Performance improvements in SQL Server 2014

SQL Server 2014 will be an amazing release regarding all the various performance enhancements that are part of this new release. Over the last months I have already done a huge amount of work and tests on the latest CTP version of SQL Server 2014, and I have already blogged about my experience. In this blog posting I want to give you an overview about the various performance related enhancements that are introduced.

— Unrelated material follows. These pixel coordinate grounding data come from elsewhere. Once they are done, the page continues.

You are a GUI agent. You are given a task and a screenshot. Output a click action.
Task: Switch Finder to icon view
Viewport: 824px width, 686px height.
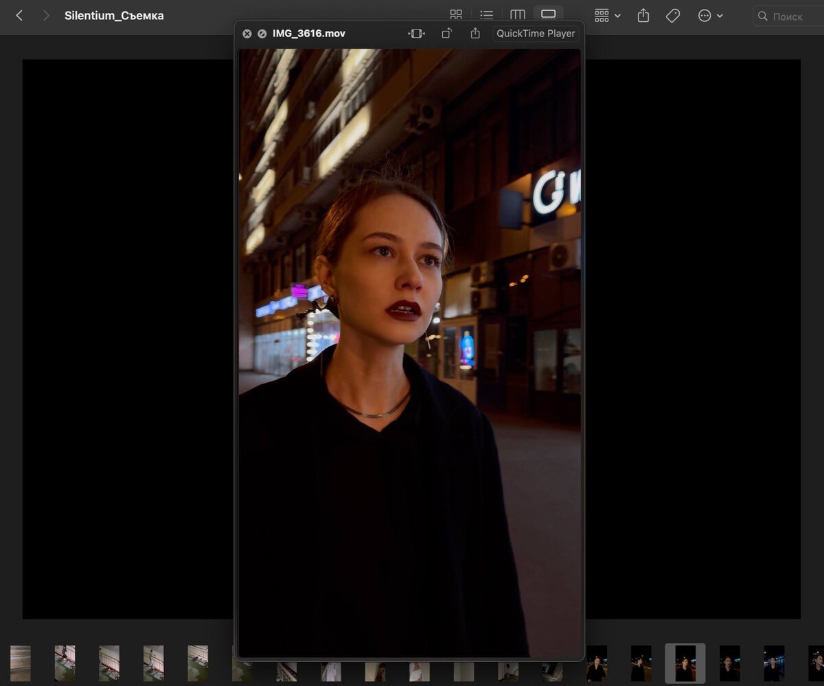[x=456, y=15]
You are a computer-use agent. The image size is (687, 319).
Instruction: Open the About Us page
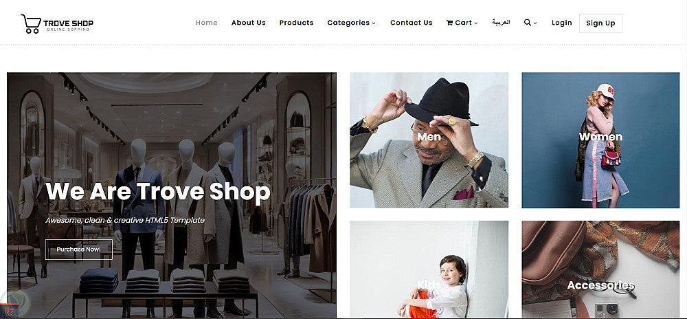pos(249,23)
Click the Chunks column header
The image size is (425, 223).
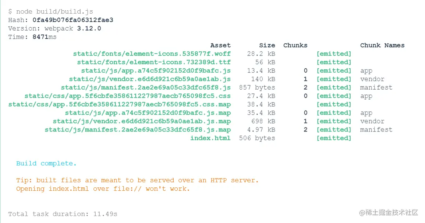pyautogui.click(x=295, y=46)
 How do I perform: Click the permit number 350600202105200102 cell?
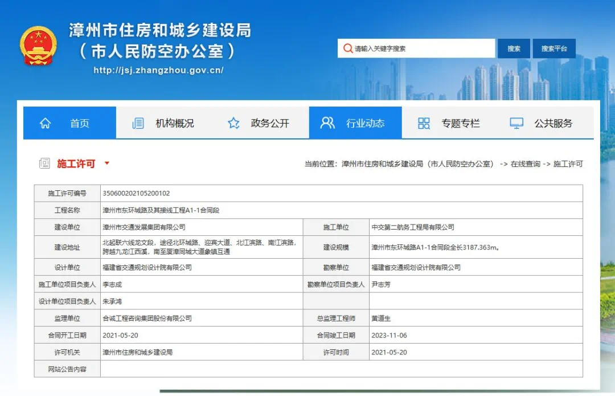click(x=137, y=194)
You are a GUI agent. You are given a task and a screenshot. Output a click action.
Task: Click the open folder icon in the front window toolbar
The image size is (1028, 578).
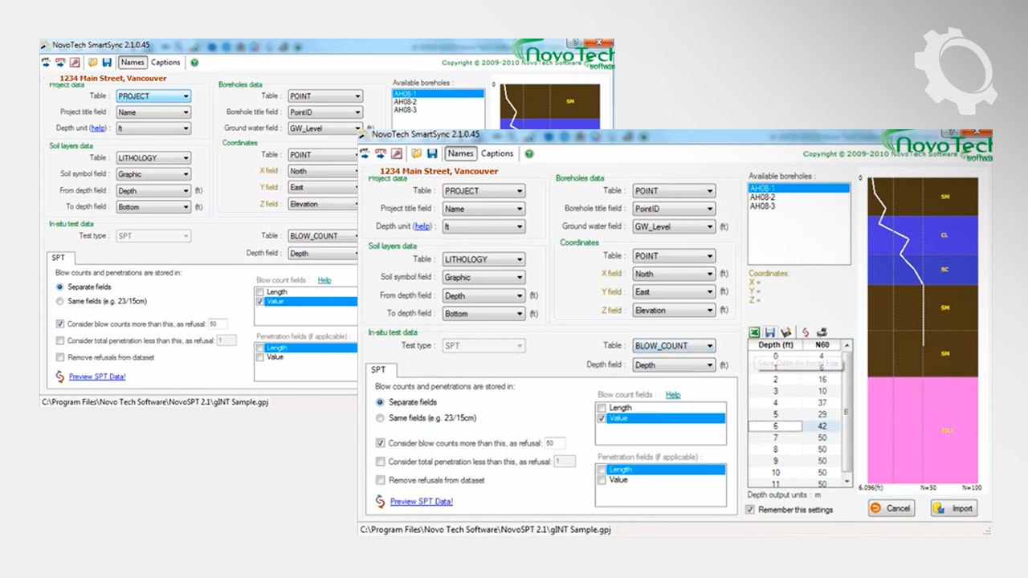417,153
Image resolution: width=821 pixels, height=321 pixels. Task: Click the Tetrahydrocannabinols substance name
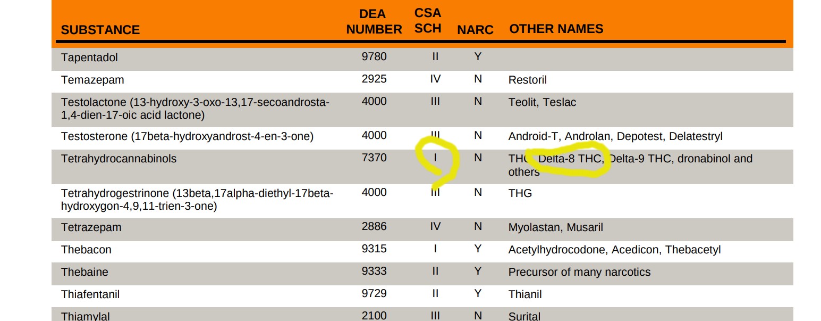click(x=119, y=159)
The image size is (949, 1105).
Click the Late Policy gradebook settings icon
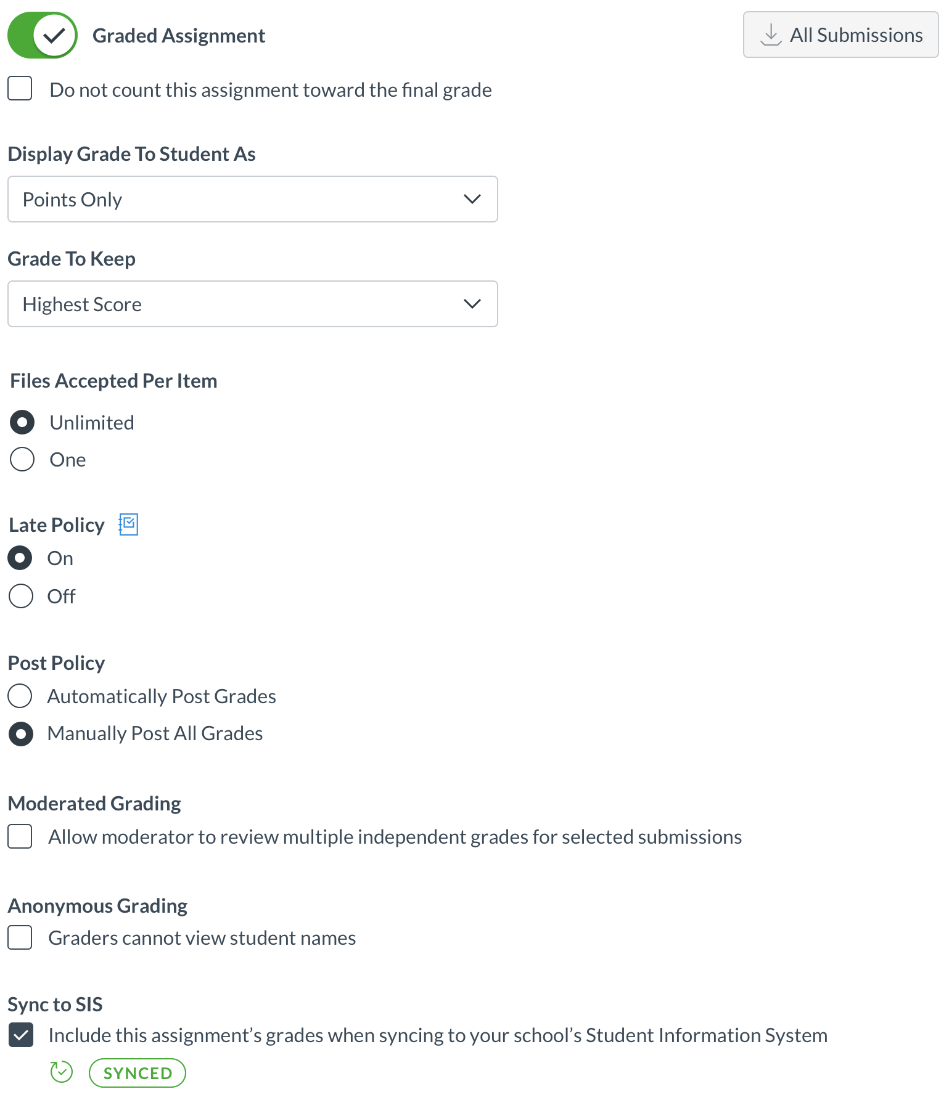(x=128, y=524)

If you are interested in a more personal face-2-face training about performance enhancements in SQL Server 2014, I’m also running in May & June around Europe my one-day long SQL Server 2014 Performance Tuning Day, where you will learn the nifty details about this various enhancements.

Buffer Pool Extensions

The idea about Buffer Pool Extensions is very easy: expand the Buffer Pool with a paging file that is stored on very fast storage, like SSD drives. The Buffer Pool Extensions are coming quite handy, if you don’t have the ability to physically add more additional RAM to your database server.

Resource Governor

Resource Governor was introduced first back with SQL Server 2008, but wasn’t really a mature technology, because you had no possibility to govern I/O operations on the storage level, and you also had no chance to limit the size of the Buffer Pool for a specific workload group. With SQL Server 2014 things are changing, because you can now throttle I/O operations. Limiting Buffer Pool usage is still not possible, but hey who knows what comes in SQL Server 2016 ;-).

Lock Priorities

As you might know, SQL Server gives you in the Enterprise Edition Online operations, or as I call them “Almost Online Operations”. They are almost online, because internally SQL Server still has to acquire some locks, which can lead to blocking situations. For that reason SQL Server 2014 introduces Lock Priorities, where you can control how SQL Server should react, if such a blocking situation occurs.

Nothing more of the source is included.